Ninotchka è un film che sa racchiudere in sé commedia, melodramma, satira grazie alla sapiente bravura dei suoi protagonisti, alla loro attenzione alle sfumature con cui arricchiscono i loro personaggi. Un’opera che più la si guarda più se ne scopre un “qualcosa” di nuovo e, soprattutto, riesce ogni volta a farci sorridere assieme alla risata trascinante, unica, indimenticabile della “divina” Garbo.
Il successo del film.
Il film ottiene un buon successo di pubblico e di critica non solo per il propizio periodo storico in cui esce nelle sale cinematografiche e che si ritrova, attualissimo, riflesso sullo schermo ma anche grazie al grandioso lancio pubblicitario: “Garbo laughs!”, “la Garbo ride!”. Solo questo slogan è decisivo a decretare il successo della pellicola, da poter considerare una delle migliori interpretazione dell’attrice svedese. Oltre al grande successo il film ottiene, nel 1940, ben quattro nomination agli Oscar: per la migliore attrice protagonista, per il miglior film, miglior soggetto e miglior sceneggiatura non originale senza, però, vincerne nessuno.

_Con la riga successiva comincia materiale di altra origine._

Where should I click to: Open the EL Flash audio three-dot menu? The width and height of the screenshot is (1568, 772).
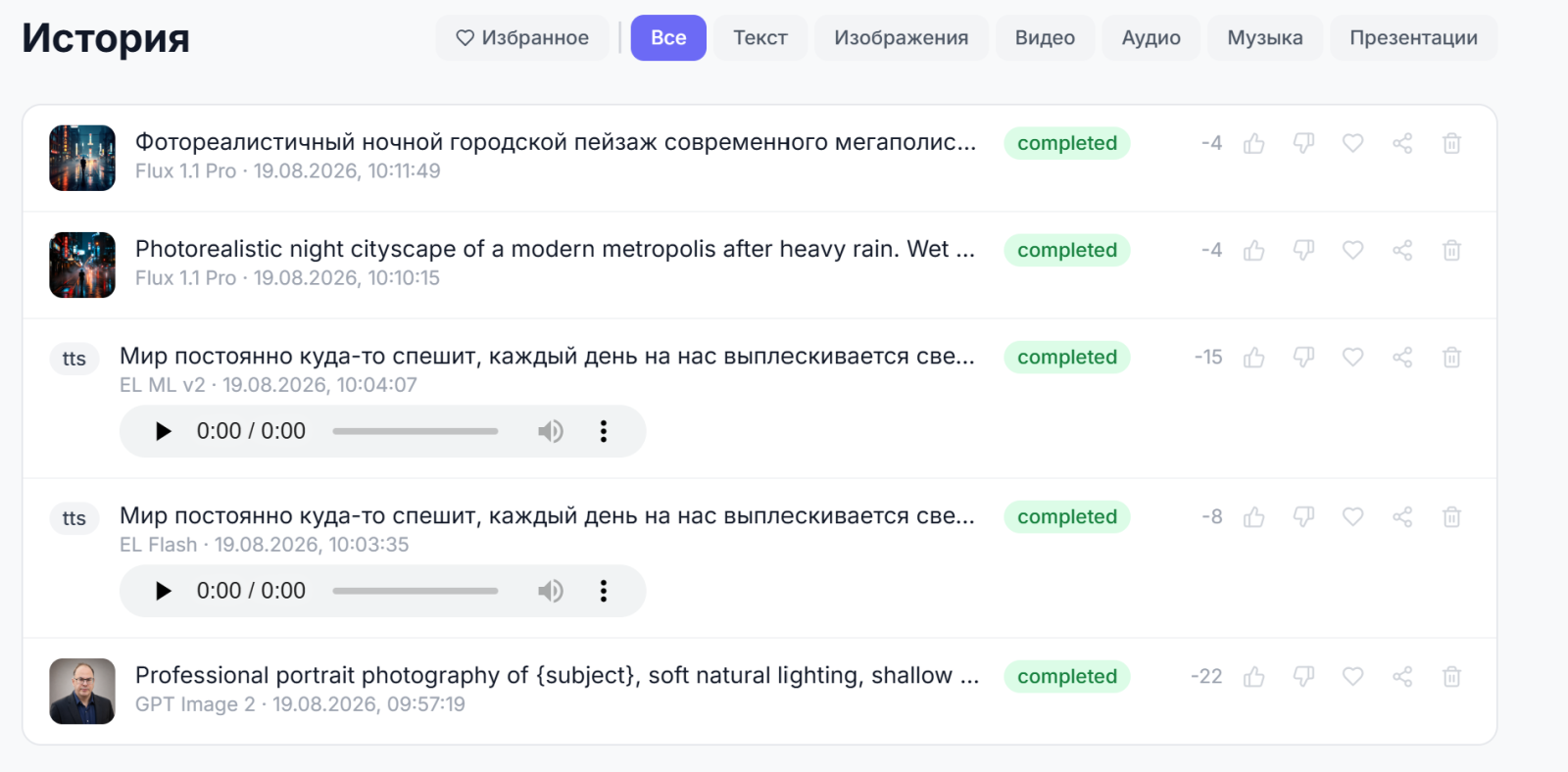604,591
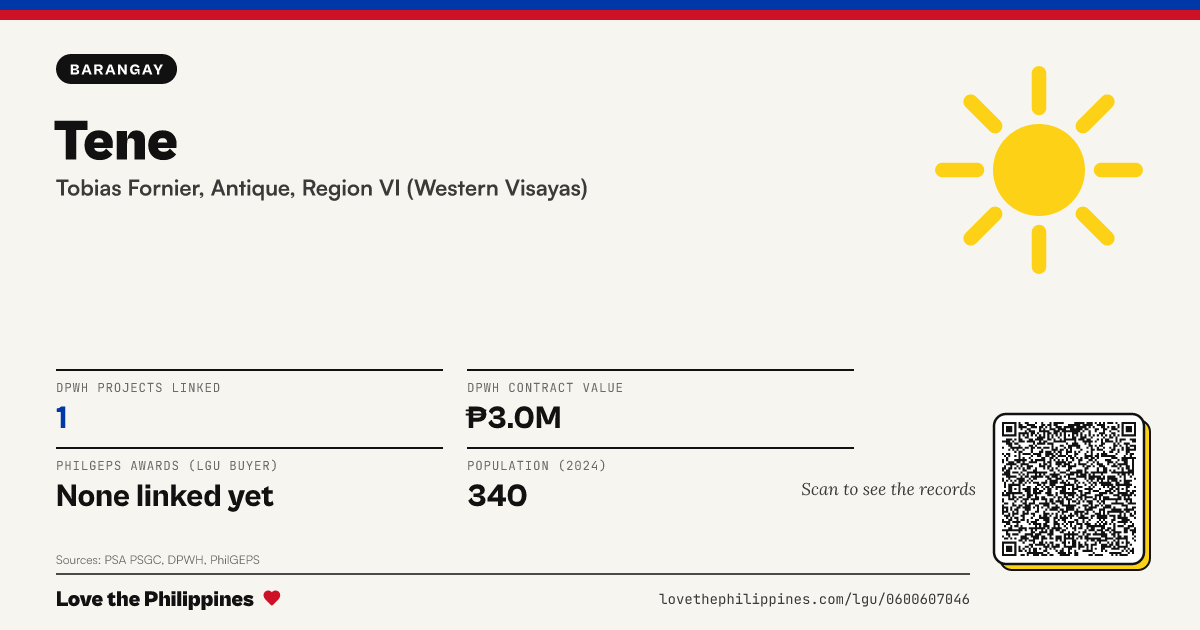Image resolution: width=1200 pixels, height=630 pixels.
Task: Click the blue stripe at the top
Action: [600, 5]

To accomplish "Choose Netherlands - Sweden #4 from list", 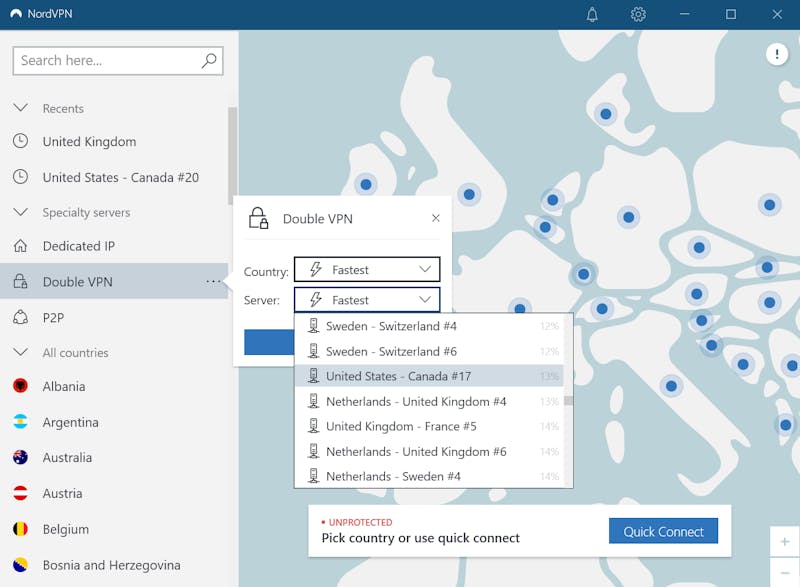I will [393, 477].
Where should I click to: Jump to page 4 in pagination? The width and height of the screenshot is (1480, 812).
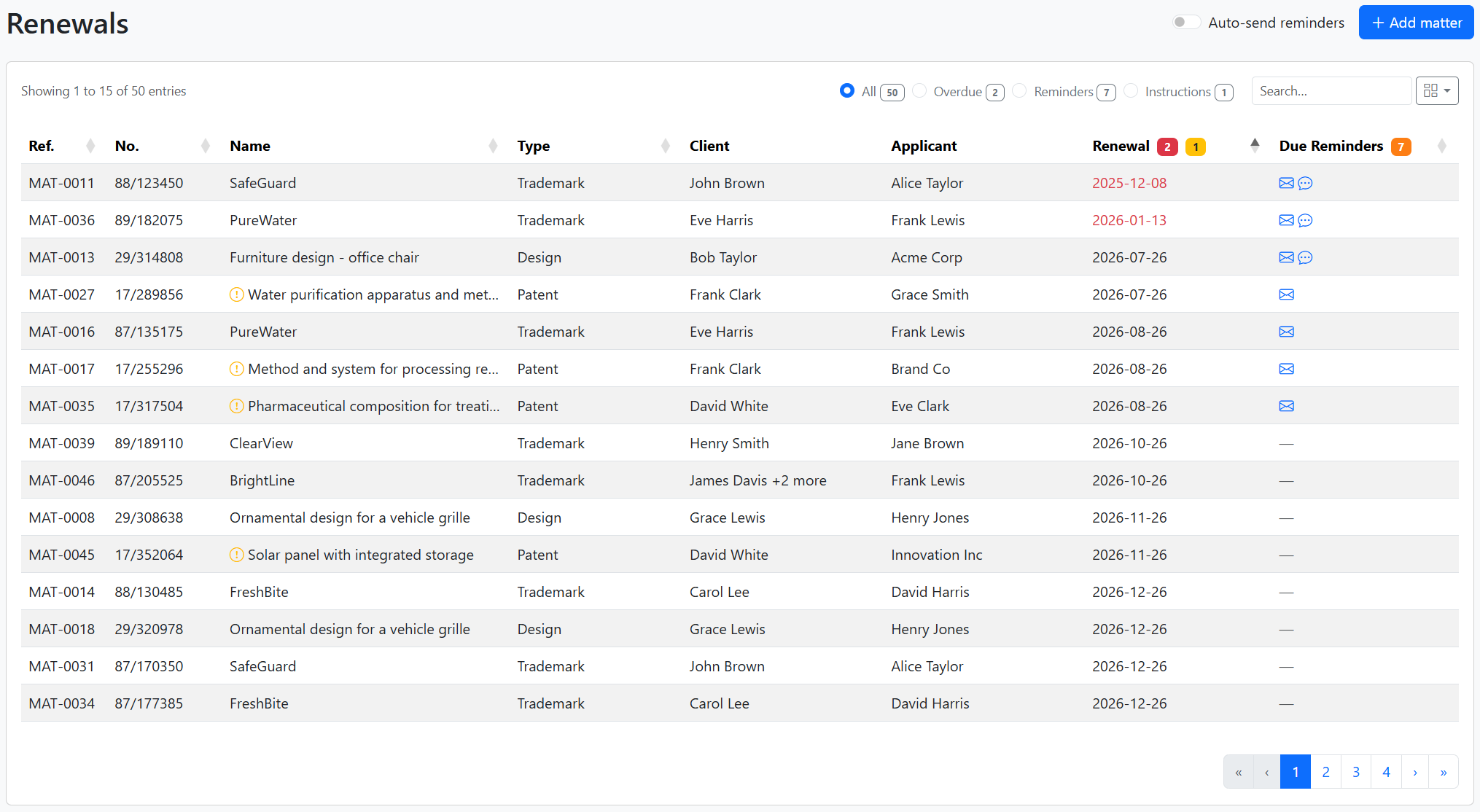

Nel 1957 Hollywood decide di farne un remake dal titolo La bella di Mosca con Cyd Charisse e Fred Astaire nei ruoli che sono stati della Garbo e di Melvin Douglas.

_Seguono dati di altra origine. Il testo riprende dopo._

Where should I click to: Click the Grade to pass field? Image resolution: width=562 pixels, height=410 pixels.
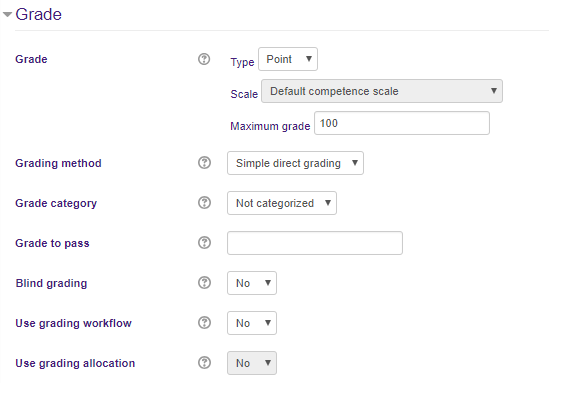point(315,243)
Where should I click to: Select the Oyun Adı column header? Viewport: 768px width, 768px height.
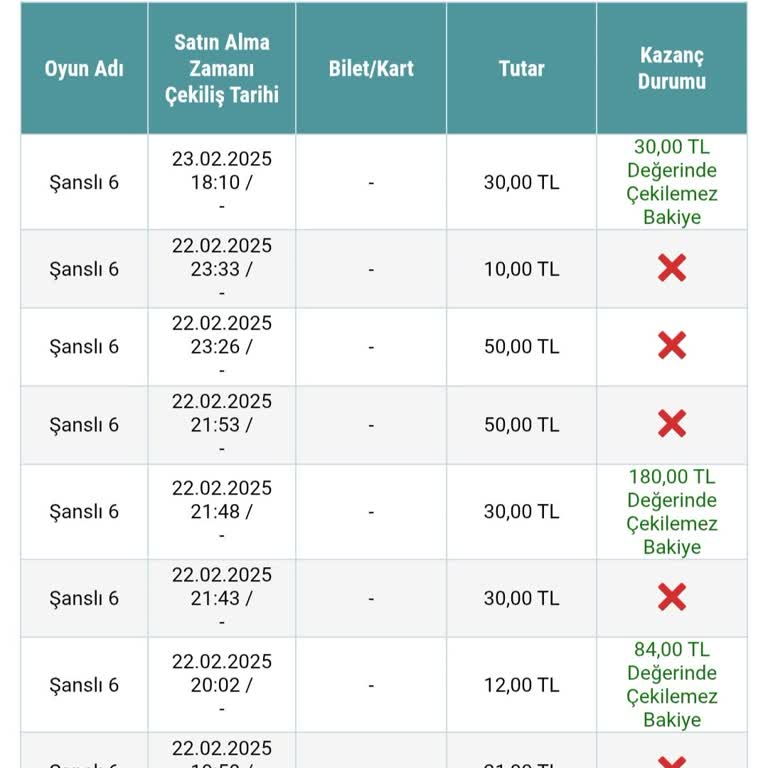84,69
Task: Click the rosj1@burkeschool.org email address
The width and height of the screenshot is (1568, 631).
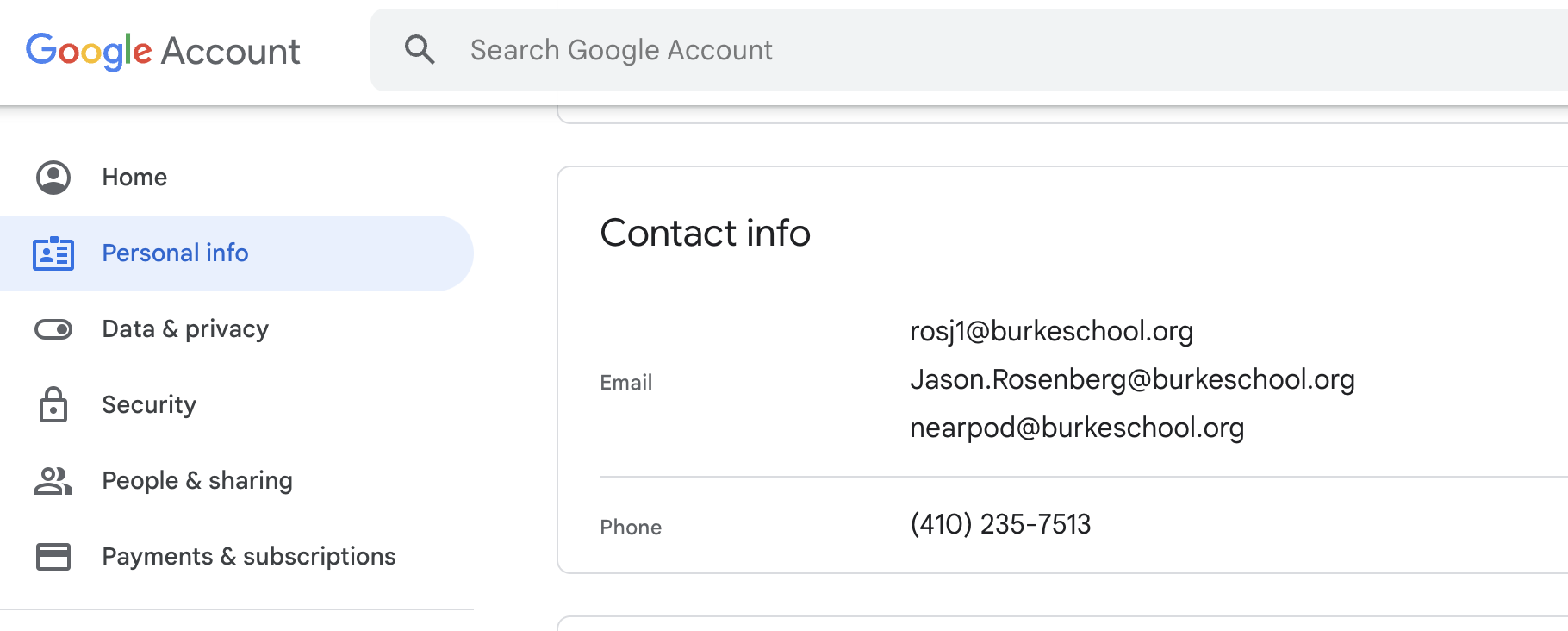Action: pos(1052,331)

Il film di Lubitsch è un ottimo film di quelli che non avranno mai tramonto perché ormai considerati “classici”, unici nel loro genere segnati profondamente dalla genialità del loro creatore e dei suoi indimenticabili interpreti. È un’opera artistica degna della “Settima Arte” che ha saputo incidere nella carriera delle leve di registi successive e contemporanee a Lubitsch stesso. La Garbo è in stato di grazia: perfetta in questo ruolo di donna algida, fredda ma che sa scoprire la propria vera e autentica identica, che attraverso l’amore per un uomo riesce a prendere, finalmente, coscienza di sé, conoscendosi per la prima volta.
Ottima la sceneggiatura di Charles Brackett, Walter Reisch e di un “certo” Billy Wilder..che saprà farsi strada a Hollywood!
Una pellicola che non può mancare in nessuna videoteca che si rispetti!